In spring 2017, I served as a teaching assistant for "Fantastic Places, Unhuman Humans," Brown's first ever online-only general education course in the humanities. In this gamified course, students follow a humanoid's curiosity about what it means to be human through the use of literary analysis. In addition to weekly readings, students completed cafes (discussion forums) and quests (close readings, papers, visualizations, or fun assignments!) In addition to the conceptual questions around humanity and nature, the technical skills of close readings and literary analysis, we also wanted students to think about the creative opportunities to engage with literature and express new viewpoints from the readings. Along the way, students had the option to earn skill badges and levels to 1) highlight achievement throughout the course and b) take on new opportunities or challenges.
Here's what I learned.
1.There is a person on the other side of the screen.

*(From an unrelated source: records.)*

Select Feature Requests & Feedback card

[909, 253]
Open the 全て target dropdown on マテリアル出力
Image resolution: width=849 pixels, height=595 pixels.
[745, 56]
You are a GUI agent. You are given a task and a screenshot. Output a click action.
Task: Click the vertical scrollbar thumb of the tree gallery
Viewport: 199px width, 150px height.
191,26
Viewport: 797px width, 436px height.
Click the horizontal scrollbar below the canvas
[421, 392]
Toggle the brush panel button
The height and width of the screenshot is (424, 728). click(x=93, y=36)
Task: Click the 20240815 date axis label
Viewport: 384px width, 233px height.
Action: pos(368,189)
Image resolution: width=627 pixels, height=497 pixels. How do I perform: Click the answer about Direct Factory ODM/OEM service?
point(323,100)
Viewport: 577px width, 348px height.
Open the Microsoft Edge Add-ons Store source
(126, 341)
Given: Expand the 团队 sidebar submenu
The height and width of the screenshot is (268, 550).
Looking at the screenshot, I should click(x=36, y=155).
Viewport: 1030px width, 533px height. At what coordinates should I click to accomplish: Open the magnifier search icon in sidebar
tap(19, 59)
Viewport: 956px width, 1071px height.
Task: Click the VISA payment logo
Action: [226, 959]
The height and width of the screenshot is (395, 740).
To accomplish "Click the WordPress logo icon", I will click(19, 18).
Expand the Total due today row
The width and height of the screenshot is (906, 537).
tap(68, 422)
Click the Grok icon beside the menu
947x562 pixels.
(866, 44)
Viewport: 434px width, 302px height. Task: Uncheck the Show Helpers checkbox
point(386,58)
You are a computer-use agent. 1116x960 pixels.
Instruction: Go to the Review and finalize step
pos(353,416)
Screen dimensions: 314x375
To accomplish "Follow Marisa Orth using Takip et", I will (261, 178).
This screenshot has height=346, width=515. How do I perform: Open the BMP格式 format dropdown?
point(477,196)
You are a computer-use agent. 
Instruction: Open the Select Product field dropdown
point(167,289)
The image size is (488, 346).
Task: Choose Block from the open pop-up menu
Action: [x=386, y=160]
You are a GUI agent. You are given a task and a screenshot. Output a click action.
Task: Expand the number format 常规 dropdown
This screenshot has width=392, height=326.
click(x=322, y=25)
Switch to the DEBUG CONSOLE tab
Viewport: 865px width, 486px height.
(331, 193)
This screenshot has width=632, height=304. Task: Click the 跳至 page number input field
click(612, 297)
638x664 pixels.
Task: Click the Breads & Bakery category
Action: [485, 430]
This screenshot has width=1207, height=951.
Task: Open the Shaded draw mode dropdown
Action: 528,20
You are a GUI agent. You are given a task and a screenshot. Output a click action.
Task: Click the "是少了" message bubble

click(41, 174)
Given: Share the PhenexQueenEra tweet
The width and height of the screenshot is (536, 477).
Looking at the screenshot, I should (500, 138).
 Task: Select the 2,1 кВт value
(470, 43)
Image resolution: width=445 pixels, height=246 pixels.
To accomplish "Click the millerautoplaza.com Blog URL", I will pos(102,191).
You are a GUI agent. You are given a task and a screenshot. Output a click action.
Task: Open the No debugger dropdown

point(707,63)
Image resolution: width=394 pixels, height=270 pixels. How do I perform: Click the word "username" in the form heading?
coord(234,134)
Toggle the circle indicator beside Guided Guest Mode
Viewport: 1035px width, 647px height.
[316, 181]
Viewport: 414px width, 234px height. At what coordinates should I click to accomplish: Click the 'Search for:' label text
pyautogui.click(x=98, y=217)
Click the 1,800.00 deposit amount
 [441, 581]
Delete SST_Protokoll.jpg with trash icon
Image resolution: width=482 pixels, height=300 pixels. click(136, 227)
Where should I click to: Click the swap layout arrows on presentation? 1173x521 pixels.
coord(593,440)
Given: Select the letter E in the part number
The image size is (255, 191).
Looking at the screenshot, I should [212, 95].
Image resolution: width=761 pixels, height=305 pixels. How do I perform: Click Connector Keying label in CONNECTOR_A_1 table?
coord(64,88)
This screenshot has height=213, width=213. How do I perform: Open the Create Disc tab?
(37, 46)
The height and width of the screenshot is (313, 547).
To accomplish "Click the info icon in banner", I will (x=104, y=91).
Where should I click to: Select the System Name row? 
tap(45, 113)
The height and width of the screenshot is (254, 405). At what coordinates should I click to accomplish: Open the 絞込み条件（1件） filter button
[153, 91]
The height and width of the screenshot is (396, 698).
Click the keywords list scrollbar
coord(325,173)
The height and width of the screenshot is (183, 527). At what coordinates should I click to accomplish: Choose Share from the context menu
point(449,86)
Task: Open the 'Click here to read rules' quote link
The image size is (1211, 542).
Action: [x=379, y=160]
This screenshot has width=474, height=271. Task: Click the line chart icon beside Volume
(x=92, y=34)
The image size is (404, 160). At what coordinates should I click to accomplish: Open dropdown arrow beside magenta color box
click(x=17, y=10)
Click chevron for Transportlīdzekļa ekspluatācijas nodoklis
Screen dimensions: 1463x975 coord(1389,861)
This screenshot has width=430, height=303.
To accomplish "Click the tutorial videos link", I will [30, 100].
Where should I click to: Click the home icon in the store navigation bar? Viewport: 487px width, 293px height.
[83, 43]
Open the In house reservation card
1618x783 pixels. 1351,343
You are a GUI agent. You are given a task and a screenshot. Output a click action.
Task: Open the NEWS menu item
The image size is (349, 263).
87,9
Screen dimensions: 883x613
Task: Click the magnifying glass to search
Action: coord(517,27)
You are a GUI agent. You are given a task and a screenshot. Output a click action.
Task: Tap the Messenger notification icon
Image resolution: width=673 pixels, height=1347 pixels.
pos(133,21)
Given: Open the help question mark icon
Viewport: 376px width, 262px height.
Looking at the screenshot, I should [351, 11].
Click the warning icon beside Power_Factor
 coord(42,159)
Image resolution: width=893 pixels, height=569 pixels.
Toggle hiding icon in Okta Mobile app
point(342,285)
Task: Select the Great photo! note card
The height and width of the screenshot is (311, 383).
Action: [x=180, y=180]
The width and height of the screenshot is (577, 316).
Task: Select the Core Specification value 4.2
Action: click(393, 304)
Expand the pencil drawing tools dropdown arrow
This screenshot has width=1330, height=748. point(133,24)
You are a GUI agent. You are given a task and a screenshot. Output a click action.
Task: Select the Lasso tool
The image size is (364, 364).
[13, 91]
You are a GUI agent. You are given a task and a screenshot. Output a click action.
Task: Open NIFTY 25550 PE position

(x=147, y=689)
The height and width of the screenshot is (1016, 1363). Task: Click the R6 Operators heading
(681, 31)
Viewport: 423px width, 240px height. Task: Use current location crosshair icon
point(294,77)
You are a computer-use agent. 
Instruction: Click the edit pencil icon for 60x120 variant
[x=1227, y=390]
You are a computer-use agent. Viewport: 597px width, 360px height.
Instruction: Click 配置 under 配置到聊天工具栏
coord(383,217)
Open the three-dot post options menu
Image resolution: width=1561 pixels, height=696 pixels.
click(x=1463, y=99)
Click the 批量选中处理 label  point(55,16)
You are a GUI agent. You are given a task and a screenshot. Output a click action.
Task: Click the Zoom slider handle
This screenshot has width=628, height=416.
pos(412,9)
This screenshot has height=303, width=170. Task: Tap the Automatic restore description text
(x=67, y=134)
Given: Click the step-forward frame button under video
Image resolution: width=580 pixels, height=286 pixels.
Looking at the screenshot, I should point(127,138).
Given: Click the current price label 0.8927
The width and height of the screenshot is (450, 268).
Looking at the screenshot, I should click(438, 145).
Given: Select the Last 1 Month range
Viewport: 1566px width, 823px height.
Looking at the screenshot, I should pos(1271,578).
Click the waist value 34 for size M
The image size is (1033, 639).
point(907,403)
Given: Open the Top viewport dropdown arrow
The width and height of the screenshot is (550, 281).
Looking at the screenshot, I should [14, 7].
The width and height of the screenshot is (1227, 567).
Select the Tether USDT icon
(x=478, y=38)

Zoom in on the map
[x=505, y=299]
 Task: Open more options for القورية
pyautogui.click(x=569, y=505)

This is true of every course – students are people, and people have lives. But in this class, it felt like something I had to remind myself of regularly: when students were sending emails at all hours of the day, when they included their personal experiences from varied disciplines, when I had to pull the questions out of them for that week's discussion. This is particularly important in thinking about the students who participated in the course - When your only interaction is a quick forum post, there's a harshness that removes the human element from the conversation. (We weren't even using our own faces – everyone used character avatars!) For a class that was centered on themes of humanity and moral judgment, that had to be at the crux of what we were doing
2. Use your words.
Building on that: When you're only communicating through grade comments and forum responses, there's almost an amplification of my role as an educator. And the best TAs and instructors that I've had recognize the bigger implications of that power dynamic – trying to be as helpful as possible to see where we're going. I tried to send out regular emails that communicated that aspect, to send comments that focused on the student as scholar and person.
But also, use your words in developing the course. Be clear in what you're expecting (and what you're not.) Articulate course goals, missions, and skills each week – ask them what's working and what isn't. Because if you don't ask, you can't help students effectively. One week, we forgot to include a step on an assignment, so students didn't complete the analysis we were expecting. That's not their fault – that's entirely on us. Text was our primary mode of communication throughout the course, so we had to be sure to use it effectively through course materials.
3. Building community is…difficult.
It can happen in digital spaces – just look at online fandoms, hashtags, or old-school forum discussions. Digital communities make up a large part of our daily experiences. But it's different to recreate that in the context of a course – it's artificial at best, forced at worst. I've seen a lot of professors work to incorporate digital elements into a course for community-building, with limited success.
In our café/forum discussions, I tried to make my comments geared towards continuing the conversation: "Timothy, how does your comment correspond with Jane's post?" I also encouraged them to talk about their creative quest assignments in the class discussion: "What did you learn from looking at the book covers for last week's quest? Can you talk about that here?" And it worked, sometimes! It was exciting to see conversations carry over from week to week, to see students build on each other's ideas in ways that seemed genuine – like you'd expect in a traditional classroom setting! To take this a step further, I think collaboration would be an important step to add to the gamified nature of the course. Finding ways for students to work together and peer review as a form of participation places a value in the gaming process.
4. What students expect from online courses =/= What we want out of students in online courses
To be fair, I'm not entirely sure of how to change this one. As someone who has taken a lot of online courses, I recognize the implicit assumption that online courses will be easier. It feels like a get-in, get-out space, because all you do is the work. There's an assumption that will be easier (even when it's not), and that makes students frustrated. And then the course becomes something of a push/pull – handing in assignments without thinking through the goals of the course or why students are interested in the topic in the first place.
Speaking with other instructors who work online, this is a common issue – students are resistant to changing the structure of a course for more interaction, creativity, and further discussion. I think the gamified nature of this particular course made it somewhat easier for students to digest the more experimental assignments – it's hard to work through traditional literary analysis without taking the steps to explain the process. Digital environments require educators to think about different entry points in materials – how do we get students to recognize that shift, too?
Thank you to my fellow "travelers" in this course: Jim Egan, Naomi Pariseault, Matt Rockman, my fellow TAs, and of course, the great students who accompanied us on this journey! The BrownX version of the course, which is non-credit and no-cost, will run January 30 through February 26, 2018.
All images used in the course and in this blog post were designed by Matt Rockman.